— Consignes —
1. Résumez la lettre d'infos en deux phrases.
2. Recopiez le passage de la lettre d'infos qui va de « C’est l’automne, la » à « de fin d’année. ».

— Extrait choisi —
◆ ◆ ◆

Le Degré Supplémentaire – lettre d’Infos #04 [Octobre 25]
🟠 L’édito
L’automne à contre-temps : et si nous réinventions notre rapport au temps ?
C’est l’automne, la saison la moins appréciée des Français.
Le retour du temps maussade, des journées courtes, coincée entre le rayonnement de l’été et l’excitation des fêtes de fin d’année.
Et pourtant… Et si nous décidions de la vivre autrement ? De tordre le pessimisme ambiant — nourri par l’actualité comme par la grisaille — et d’oser une autre danse, un autre pied, un contre-temps ?
Je me souviens d’une expérience qui m’a marquée. Il y a quelques années, après une journée de formation, chargée d’un vidéoprojecteur, de livres et d’ordinateurs, je suis sortie sous une pluie d’automne. Les feuilles humides ont joué leur rôle de tapis glissant… et je suis tombée.
Dans l’instant de ma chute — infiniment bref en temps objectif — j’ai eu l’impression de vivre une éternité à 360° : le ciel pommelé, les néons des magasins, les écorces moirées des platanes, les regards surpris des passants, le sourire espiègle d’un enfant. Une bulle de temps s’était ouverte, suspendant l’ordinaire.
Cet épisode a éveillé une conscience qui ne m’a plus quittée : le temps n’est pas ce qu’on croit avec cette perspective de créer volontairement ces “poches de temps” au cœur de nos journées chargées ?
Alors, je vous propose de profiter de ce temps d’automne pour se questionner : et si le temps universel n’était qu’une convention ?
Marie-Laure

Le moment de réinventer notre rapport au temps
Le mot Temps, un univers à lui seul
S’il est bien un mot riche, c’est le Temps. Polysémique, protéiforme, il se glisse partout et devient tantôt littéral, tantôt métaphorique, tantôt culturel. On l’accuse d’être le voleur de nos instants, le coupable de nos manques, parfois même l’ennemi intime.
Il est le temps qu’il fait, indicateur du réchauffement climatique.
Il est celui de l’Histoire, qui ordonne les époques et façonne nos récits collectifs.
Il est la durée dont nous disposons dans nos journées, ressource rare qu’on dit toujours insuffisante.
Il est encore ce moment opportun, ce kairos cher aux Grecs, où quelque chose bascule.
Il est le temps vécu, fait de souvenirs et d’émotions, teinté de nostalgie ou d’attente.

◆ ◆ ◆

— Lignes affichées —
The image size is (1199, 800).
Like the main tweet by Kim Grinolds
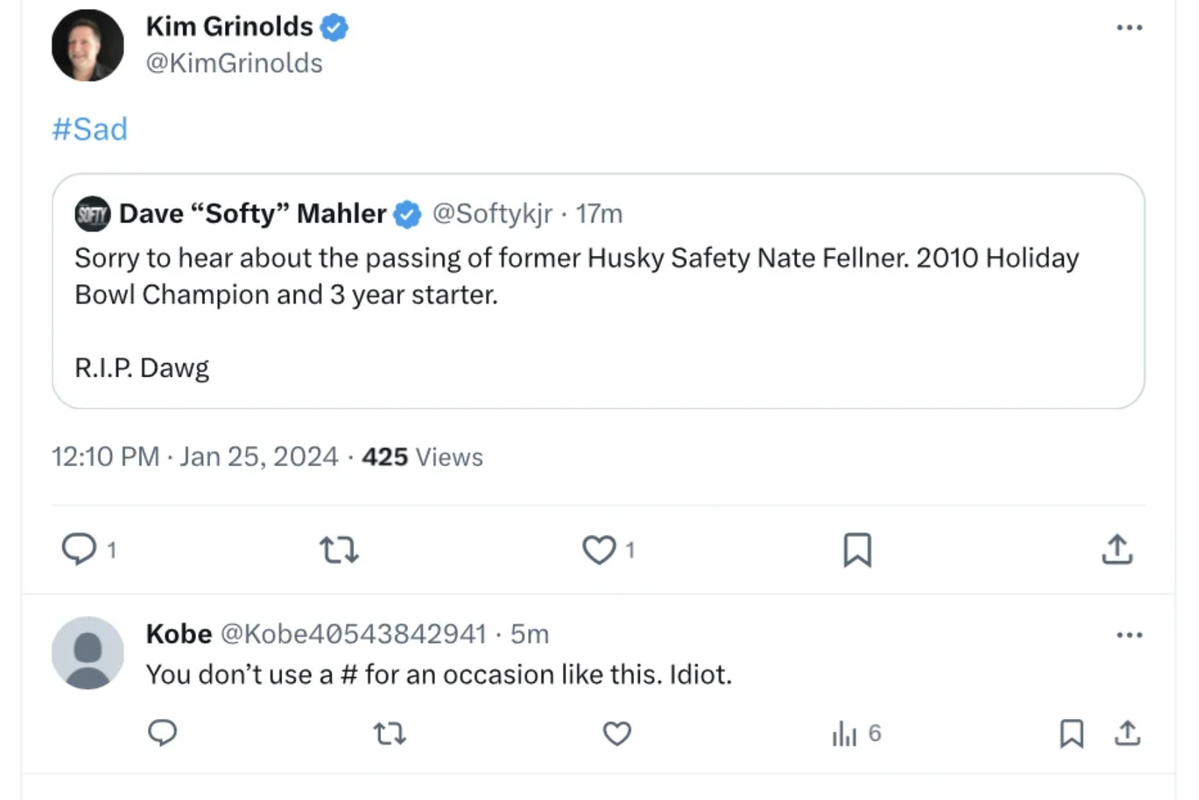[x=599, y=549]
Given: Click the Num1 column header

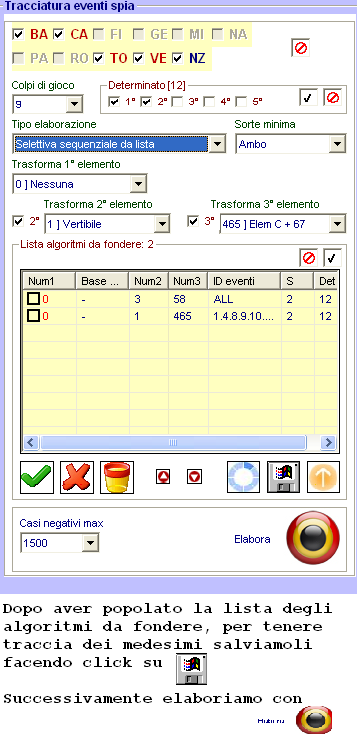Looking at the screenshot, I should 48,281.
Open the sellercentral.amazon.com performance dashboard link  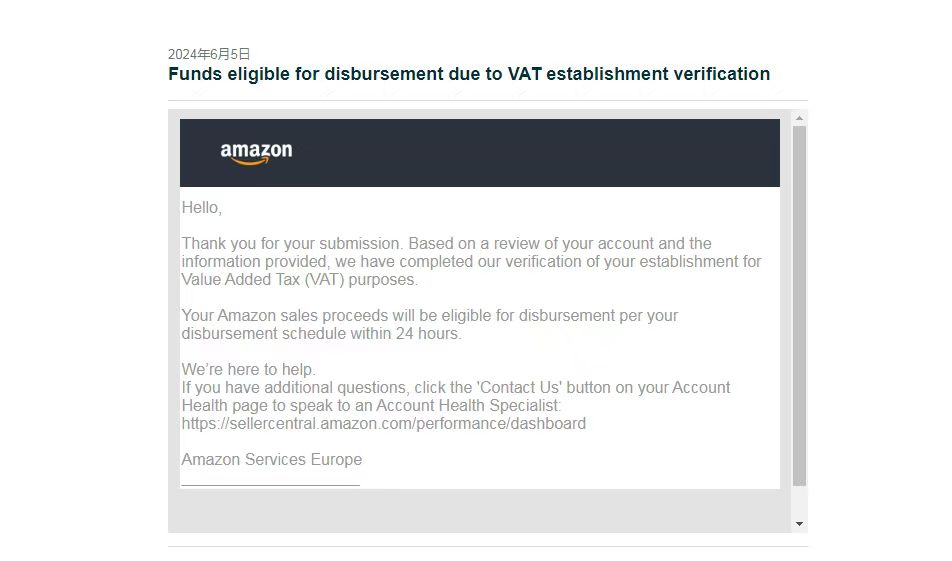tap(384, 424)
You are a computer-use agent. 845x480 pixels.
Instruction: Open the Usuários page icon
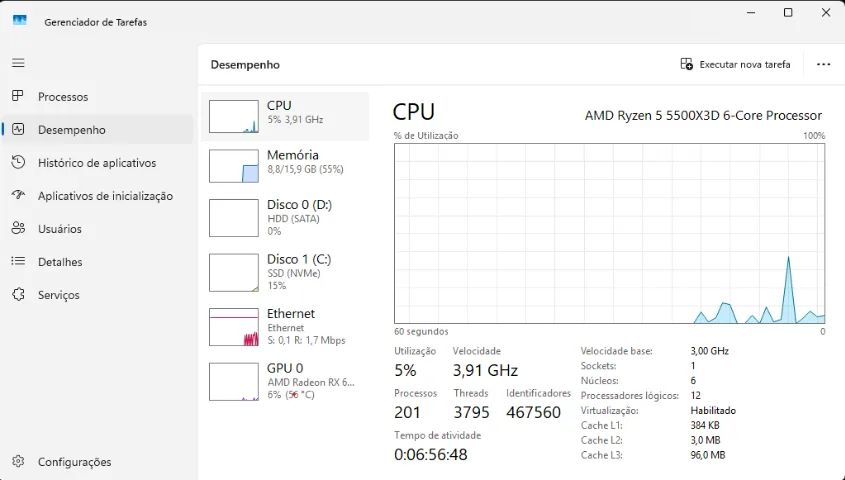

◆ ◆ ◆

— Corrigé de l'exercice —
1. Dans l'édito, Marie-Laure invite à vivre autrement l'automne, la saison la moins appréciée des Français, et raconte une chute sous la pluie où un instant très bref lui a semblé une éternité, ce qui lui a fait comprendre que le temps n'est pas ce qu'on croit. La suite présente le mot « temps » comme très riche, puisqu'il désigne à la fois le temps qu'il fait, celui de l'Histoire, la durée de nos journées, le moment opportun et le temps vécu.

2.
C’est l’automne, la saison la moins appréciée des Français.
Le retour du temps maussade, des journées courtes, coincée entre le rayonnement de l’été et l’excitation des fêtes de fin d’année.